• **Given information**:
»»
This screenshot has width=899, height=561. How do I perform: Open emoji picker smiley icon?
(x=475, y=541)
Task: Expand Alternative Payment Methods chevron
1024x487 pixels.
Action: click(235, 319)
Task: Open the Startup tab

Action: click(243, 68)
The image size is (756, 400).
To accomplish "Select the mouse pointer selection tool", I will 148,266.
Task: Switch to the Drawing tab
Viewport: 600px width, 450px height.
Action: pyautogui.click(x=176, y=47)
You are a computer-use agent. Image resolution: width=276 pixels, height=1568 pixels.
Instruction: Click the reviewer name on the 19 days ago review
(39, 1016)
««
»»
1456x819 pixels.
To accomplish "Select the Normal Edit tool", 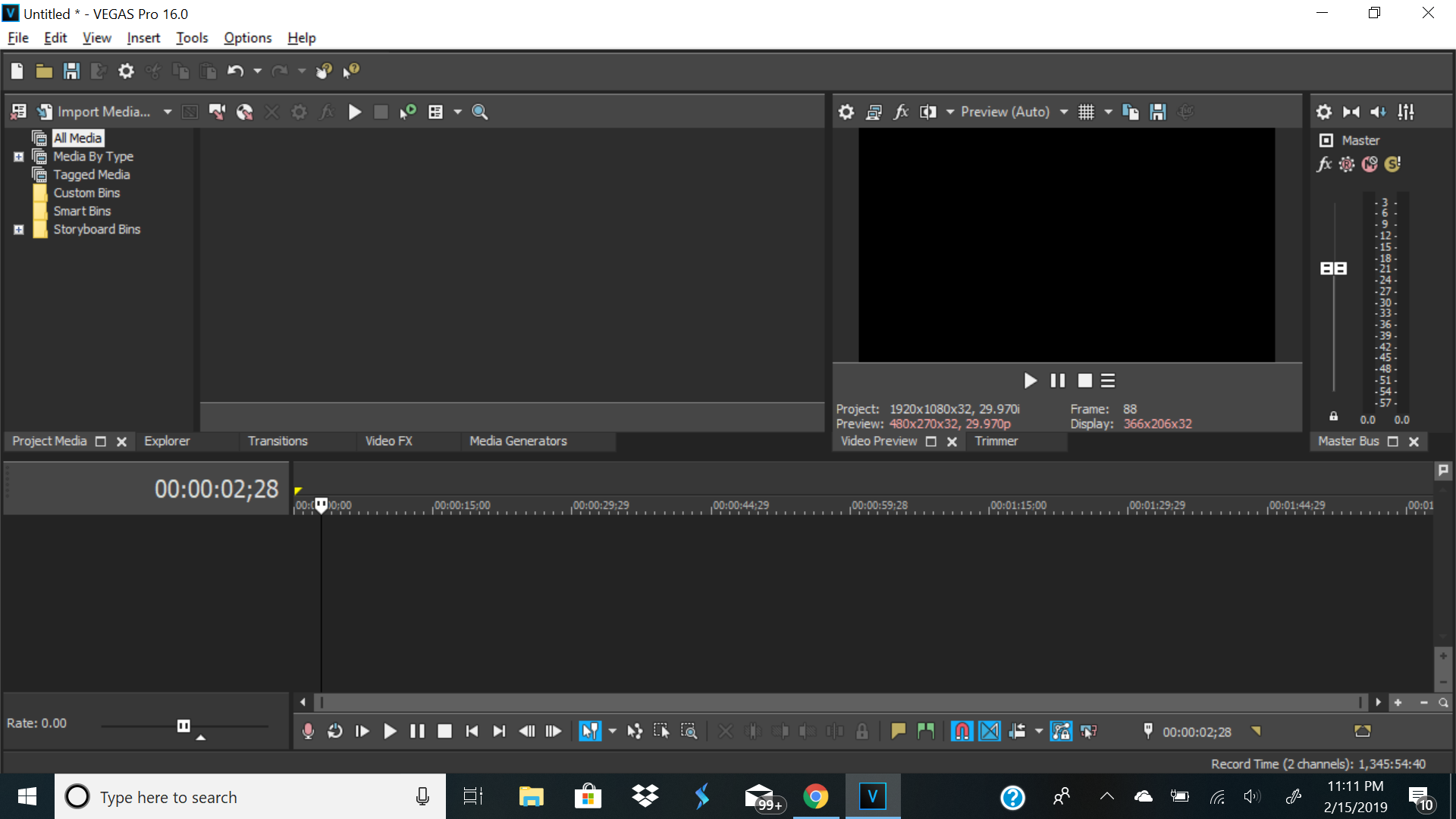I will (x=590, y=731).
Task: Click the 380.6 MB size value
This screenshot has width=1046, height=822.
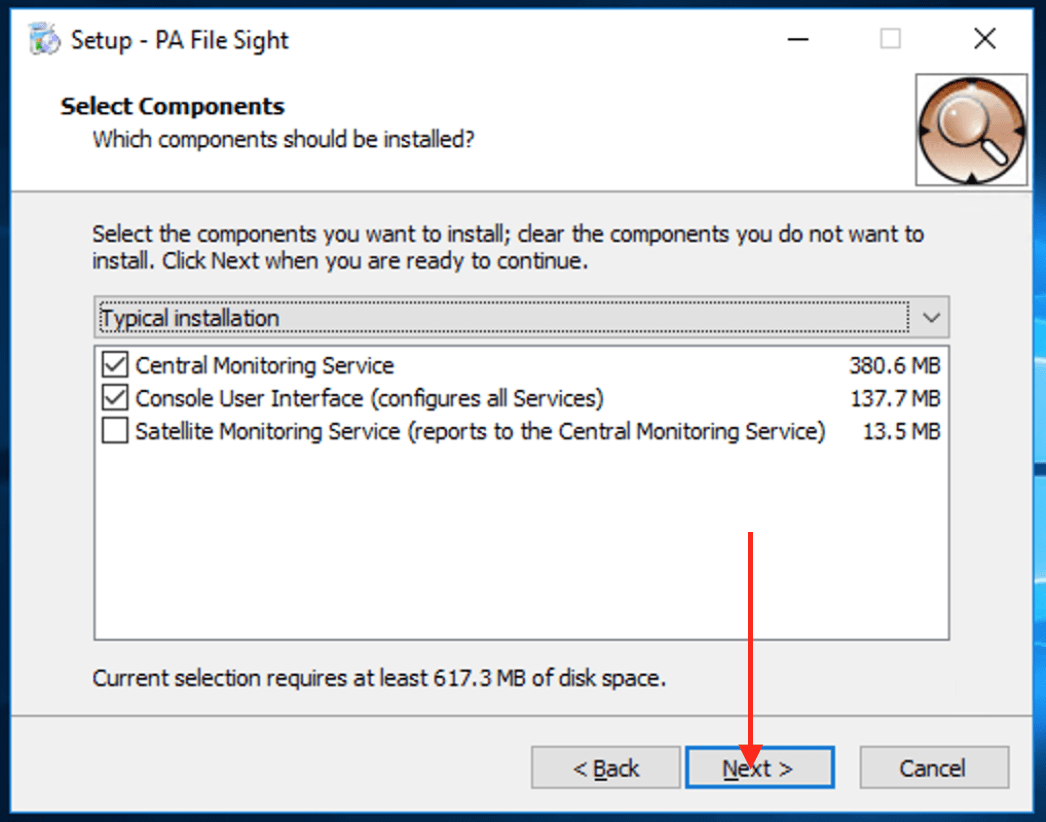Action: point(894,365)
««
»»
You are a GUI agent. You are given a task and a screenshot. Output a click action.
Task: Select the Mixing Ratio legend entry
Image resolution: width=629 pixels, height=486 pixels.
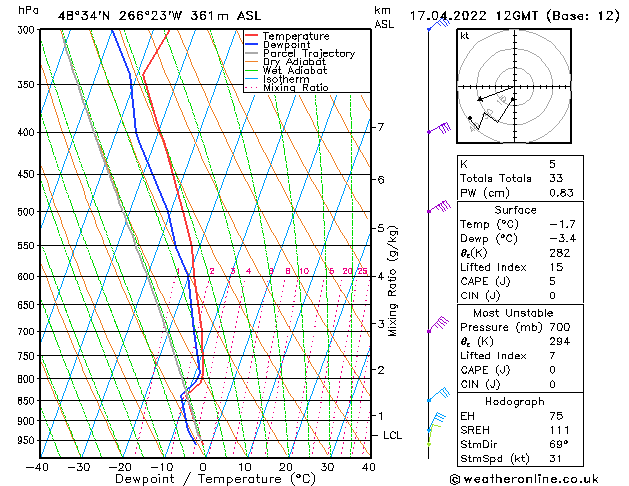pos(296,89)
««
• **Goal**:
Quote the records from the line with "Task: Click the 380.6 MB size value" up to and including the line with "Action: point(894,365)", leaving out the pictures.

• **Result**:
Task: Click the 380.6 MB size value
This screenshot has width=1046, height=822.
Action: point(894,365)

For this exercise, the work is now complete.